In fairness, probably the single biggest cause of Lib Dem unpopularity is breaking their oath on tuition fees. Yet, I actually think the current system is an improvement on the old system, and Labour's plans would make things worse.

Conservative and Labour promised to make a bad system worse. Liberal Democrats vowed to make a bad system perfect. In the end, a bad system became good, and I really don't see why the blame was apportioned thus. The pledge was a bad idea, as they should have been more realistic, but would you rather have a party that promised nothing and delivered nothing or a party that promised the world and delivered a bit?

As for the AV referendum, the losers there were the public, as far as I'm concerned. They complain about the expenses scandal and the loss of trust in basically unaccountable politicians such as Walley* and I Can't Believe She's Not Walley, aka Smeeth. Yet they voted to endorse the tired old 19th-century voting system.

And the iniquity of this will only become clearer. I hate kippers, but given the level of support they command, they should have far more than two MPs. There should be more greens as well. But that chance was never takenn and we have to suffer for that.

*Even I quite liked Walley, not that I voted for her, but that's just an example of a safe seat. That grotesquerie Owen Paterson is an example on the other side of the aisle. A Labour voter in Market Drayton or Whitchurch is as thoroughly disenfranchised as a Green student at one of our seats of learning or a Tory in Badddeley Green. And that is not on.

Phil said...

I agree with you on the narrow point of implementing the fees. Making them payable upfront was stupid and ruinous, so making an even worse system better by putting fees on the never never was a smarter move. Nevertheless I remain firmly of the belief they should be scrapped altogether.
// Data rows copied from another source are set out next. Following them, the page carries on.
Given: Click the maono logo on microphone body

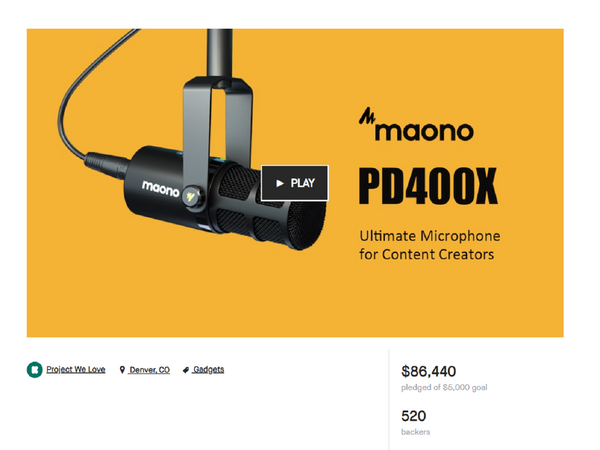Looking at the screenshot, I should [x=160, y=189].
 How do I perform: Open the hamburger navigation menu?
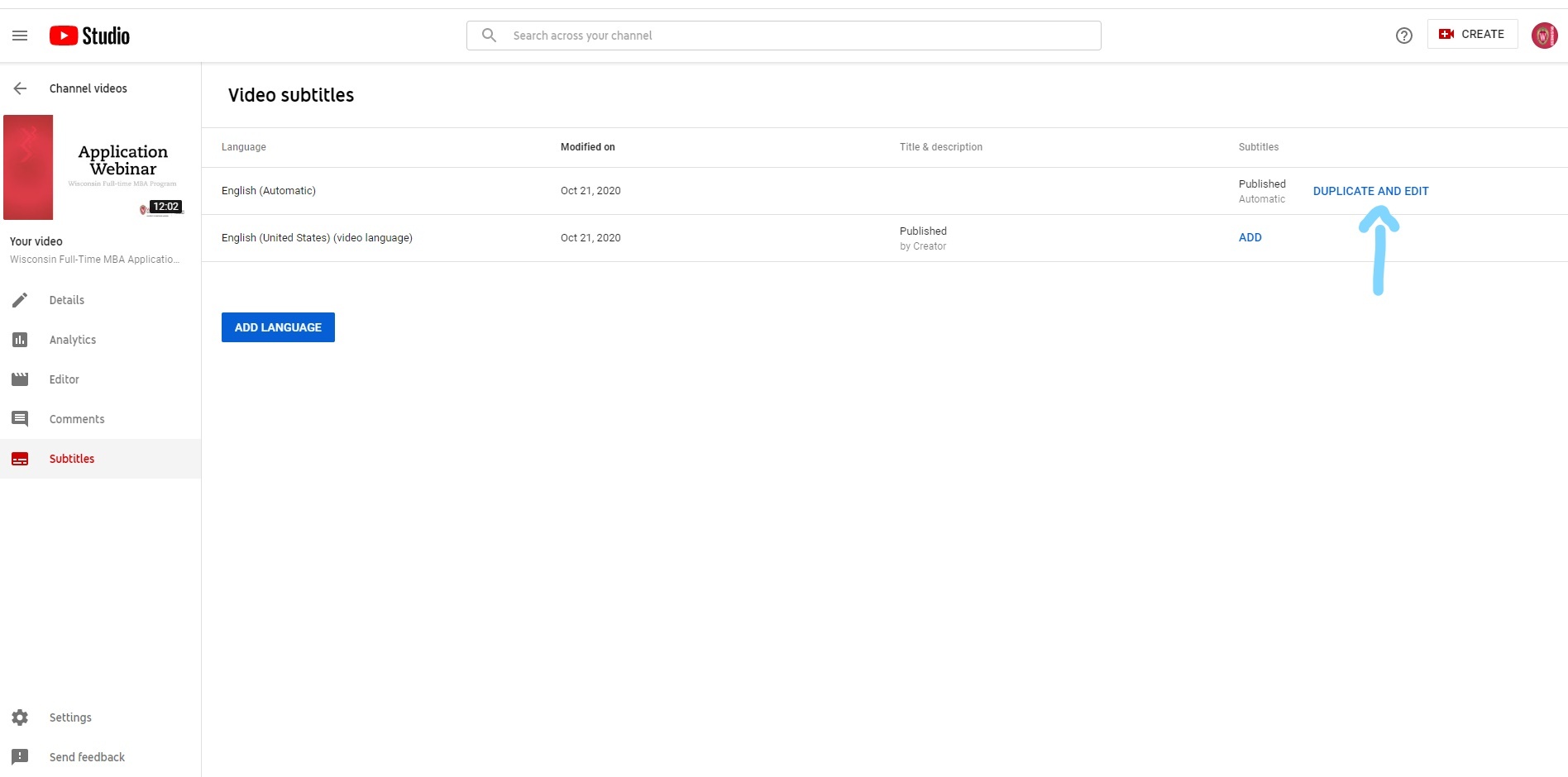(x=20, y=36)
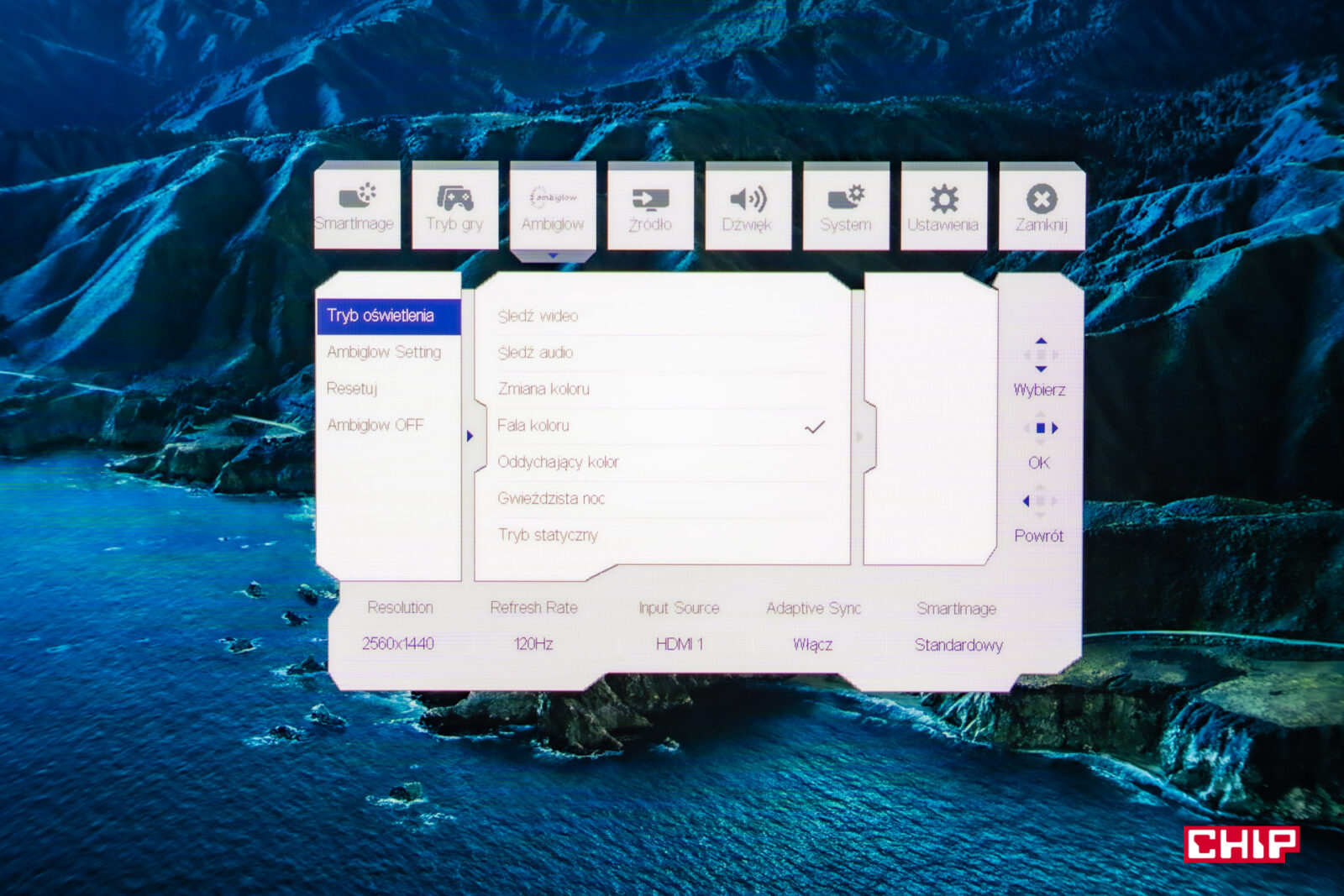Screen dimensions: 1344x896
Task: Open the Ambiglow icon tab
Action: pyautogui.click(x=552, y=206)
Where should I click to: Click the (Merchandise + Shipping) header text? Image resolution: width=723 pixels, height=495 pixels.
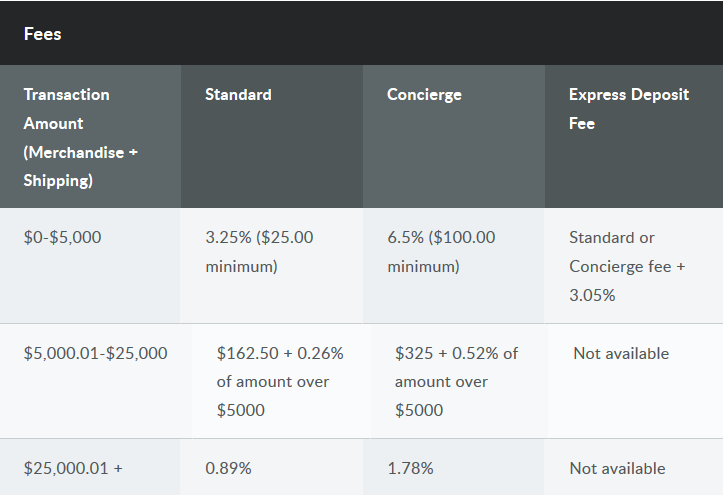click(81, 166)
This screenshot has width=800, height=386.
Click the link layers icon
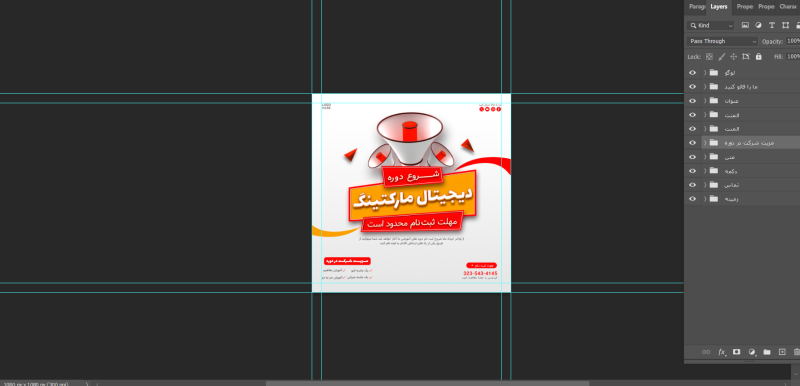(706, 352)
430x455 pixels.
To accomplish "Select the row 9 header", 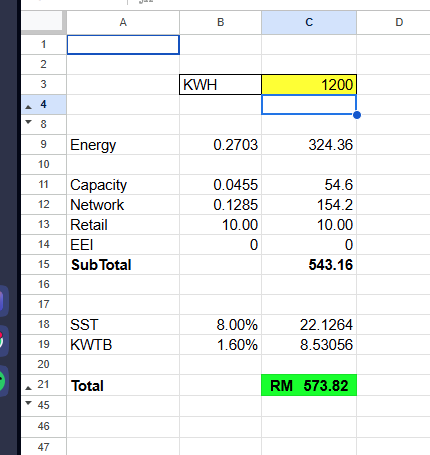I will click(x=44, y=144).
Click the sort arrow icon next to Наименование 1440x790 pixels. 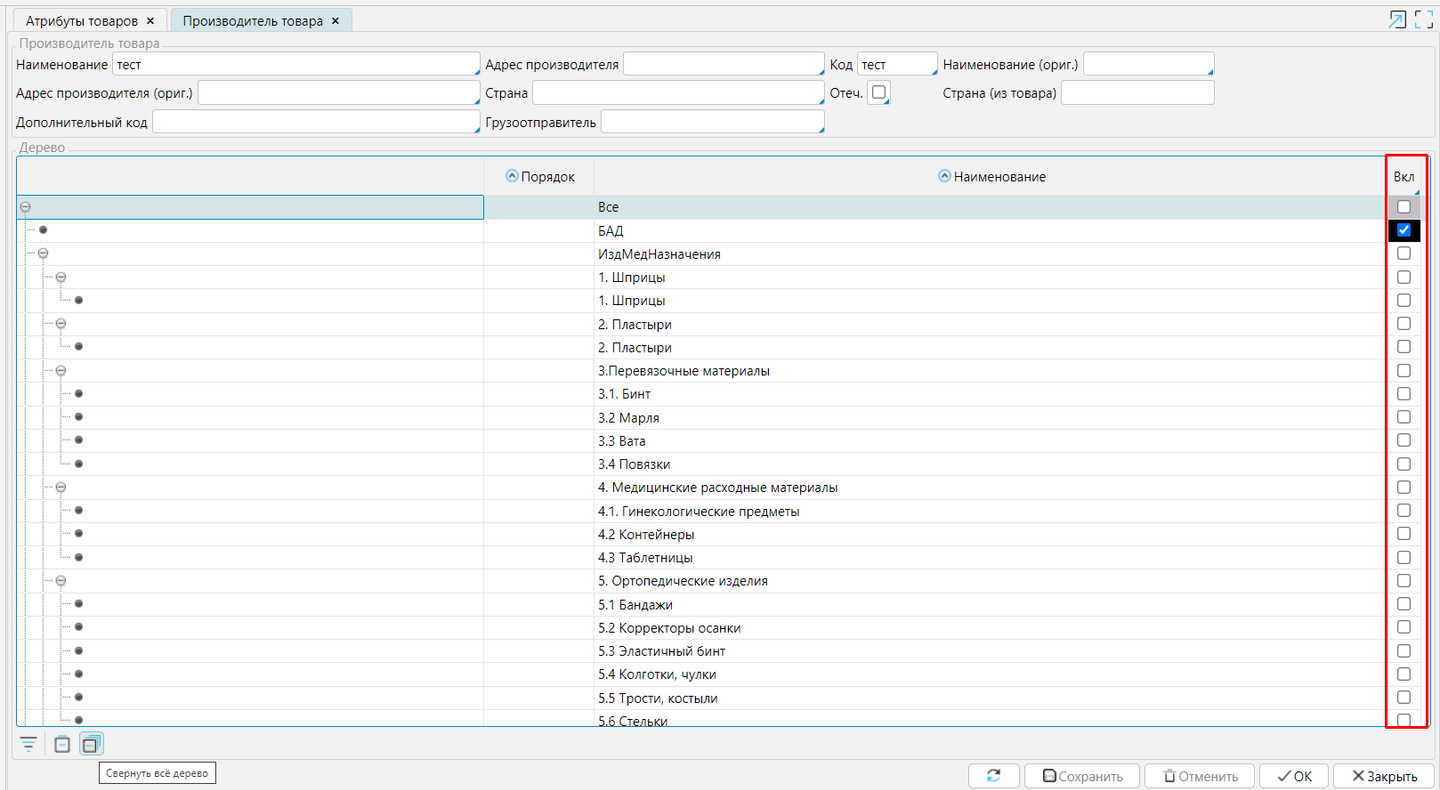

Btw, Ruth Smeeth takes her responsibilities extremely seriously, which is why she and her team are out three or four times a day knocking on doors. Not the actions of someone unaccountable :) And if that's not enough, she's sponsored by the RMT - the most militant union in the land ...

asquith said...

I wisnae slagging your mate off, I was just making a point about safe seats and the effective disenfranchisement of millions of folk. And I fully "intend" to be one of them in 5 weeks :)

Phil said...

I agree with you about the electoral system. I'm an STV man myself - the constituency link is retained + proportionality.